Loving my body after birth
Pregnancy brought so many changes to my body and I felt myself embracing it all.
After years of hating my belly, endlessly struggling with bloating, wishing that my pregnant-looking belly would either be pregnant or go the fuck away, pregnancy was a welcome change.
I embraced my growing belly. For the first time in my life I admired the arch from my ribs to my pelvis, knowing that underneath the surface it was nurturing my baby.
This baby I longed for.
This baby I waited and worked for.
This baby I didn’t know would ever come.
This baby was here now inside me.
Safe to say, I loved being pregnant!
I felt at ease with my body and walked with pride and joy.
I looked forward to meeting my angel in human form, entertaining fantasies of things like his laugh and learning to crawl.
I took care of my body, nourishing myself with hearty whole foods and gentle prenatal yoga.
Finally, my prayer had been answered.
Nothing could have prepared me for labour. No amount of research, birth stories, hypnobirthing, videos, podcasts or books could have prepared me for what was to come.
I couldn’t have imagined the pain and intensity of those hours. I couldn’t have fathomed how hard my body would work and how exhausted and relieved I’d be when he arrived. Holy fucking wow.

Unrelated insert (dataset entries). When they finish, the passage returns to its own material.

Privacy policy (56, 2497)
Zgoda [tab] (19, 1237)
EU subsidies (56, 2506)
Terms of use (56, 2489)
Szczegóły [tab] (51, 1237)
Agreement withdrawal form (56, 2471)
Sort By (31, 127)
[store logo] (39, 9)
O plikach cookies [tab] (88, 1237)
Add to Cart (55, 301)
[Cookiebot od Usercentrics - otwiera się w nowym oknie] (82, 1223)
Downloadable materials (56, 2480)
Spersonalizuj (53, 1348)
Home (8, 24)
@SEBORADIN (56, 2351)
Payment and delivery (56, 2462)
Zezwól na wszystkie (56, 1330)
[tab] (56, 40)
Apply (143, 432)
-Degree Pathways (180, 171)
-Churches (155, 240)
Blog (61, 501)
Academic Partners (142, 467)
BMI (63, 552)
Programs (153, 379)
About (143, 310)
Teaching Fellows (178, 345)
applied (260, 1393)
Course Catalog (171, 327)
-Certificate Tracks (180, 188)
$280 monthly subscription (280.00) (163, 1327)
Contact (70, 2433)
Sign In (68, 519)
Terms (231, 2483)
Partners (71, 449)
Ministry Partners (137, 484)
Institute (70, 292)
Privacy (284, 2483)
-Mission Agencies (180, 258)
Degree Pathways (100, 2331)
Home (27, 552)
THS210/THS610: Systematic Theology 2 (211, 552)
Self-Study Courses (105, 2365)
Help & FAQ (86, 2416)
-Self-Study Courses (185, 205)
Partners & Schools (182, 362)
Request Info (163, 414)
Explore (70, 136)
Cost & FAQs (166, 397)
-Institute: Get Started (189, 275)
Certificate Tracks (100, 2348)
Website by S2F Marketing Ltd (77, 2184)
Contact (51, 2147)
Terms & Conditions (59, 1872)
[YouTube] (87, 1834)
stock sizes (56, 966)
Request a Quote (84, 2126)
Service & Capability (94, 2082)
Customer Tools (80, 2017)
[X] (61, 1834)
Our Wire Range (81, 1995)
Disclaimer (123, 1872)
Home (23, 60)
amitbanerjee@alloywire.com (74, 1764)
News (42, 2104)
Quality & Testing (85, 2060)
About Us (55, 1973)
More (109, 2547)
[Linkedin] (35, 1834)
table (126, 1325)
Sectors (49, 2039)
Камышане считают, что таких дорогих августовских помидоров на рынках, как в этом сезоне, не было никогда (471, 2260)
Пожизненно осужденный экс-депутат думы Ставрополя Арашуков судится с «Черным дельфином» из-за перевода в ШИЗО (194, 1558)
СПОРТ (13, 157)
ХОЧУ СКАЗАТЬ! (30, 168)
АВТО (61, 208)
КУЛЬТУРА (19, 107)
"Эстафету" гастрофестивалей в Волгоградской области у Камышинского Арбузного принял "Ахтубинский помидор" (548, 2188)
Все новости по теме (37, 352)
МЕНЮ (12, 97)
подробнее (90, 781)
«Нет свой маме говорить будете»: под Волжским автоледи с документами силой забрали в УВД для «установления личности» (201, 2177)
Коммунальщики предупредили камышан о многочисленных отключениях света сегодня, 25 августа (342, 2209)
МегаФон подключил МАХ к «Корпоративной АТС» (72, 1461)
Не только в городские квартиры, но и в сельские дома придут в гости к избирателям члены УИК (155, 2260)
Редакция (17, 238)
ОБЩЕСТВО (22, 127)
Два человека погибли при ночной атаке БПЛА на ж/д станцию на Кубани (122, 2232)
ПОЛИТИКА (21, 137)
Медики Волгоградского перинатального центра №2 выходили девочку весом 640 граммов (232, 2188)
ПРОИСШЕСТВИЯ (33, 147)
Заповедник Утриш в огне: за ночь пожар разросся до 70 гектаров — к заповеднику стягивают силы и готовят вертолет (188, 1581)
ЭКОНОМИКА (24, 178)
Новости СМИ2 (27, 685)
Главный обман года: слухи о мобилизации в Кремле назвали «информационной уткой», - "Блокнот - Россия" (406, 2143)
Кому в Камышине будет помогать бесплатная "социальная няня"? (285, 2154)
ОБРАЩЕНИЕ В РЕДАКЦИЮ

I didn’t know a part of me would die and be reborn as I birthed him. Each push taking every ounce of my strength. As my vagina was stretched to its limits, so was I, stretching all the way to my core as if to accomodate the new mother I was birthing within myself.
Those six weeks postpartum felt like a huge adjustment to this new me. As my hormones regulated to make me a breastfeeding mother, I found myself in the midst of unrelenting anxiety. Is he still breathing? Is he too hot? Is (insert person holding baby) going to drop him?
I was tired, teary, emotional and in ever growing love.
The next few weeks brought immense happiness and love. A new way of living. One that does not fall into schedules or allow space for deadlines and timelines. Those are the way of the patriarchy. This right here is all woman, all feminine and flow.
Here is where I get to create my version of grace in each moment. The ebbs and flows and everything in between are all moments that I have no choice but to be present with.
In full presence I am in tune with my body. In this presence the only option is to keep on moving forward. There is no time for fussing over small things. In not fussing, I find the flow of life and my body even more.
I digest life in the same way my body digests food. There is no room for holding on to worries, therefore there is no more bloating. My body merely reflects the state of my mind... getting stronger and more refined every day, with each moment that I choose to nourish.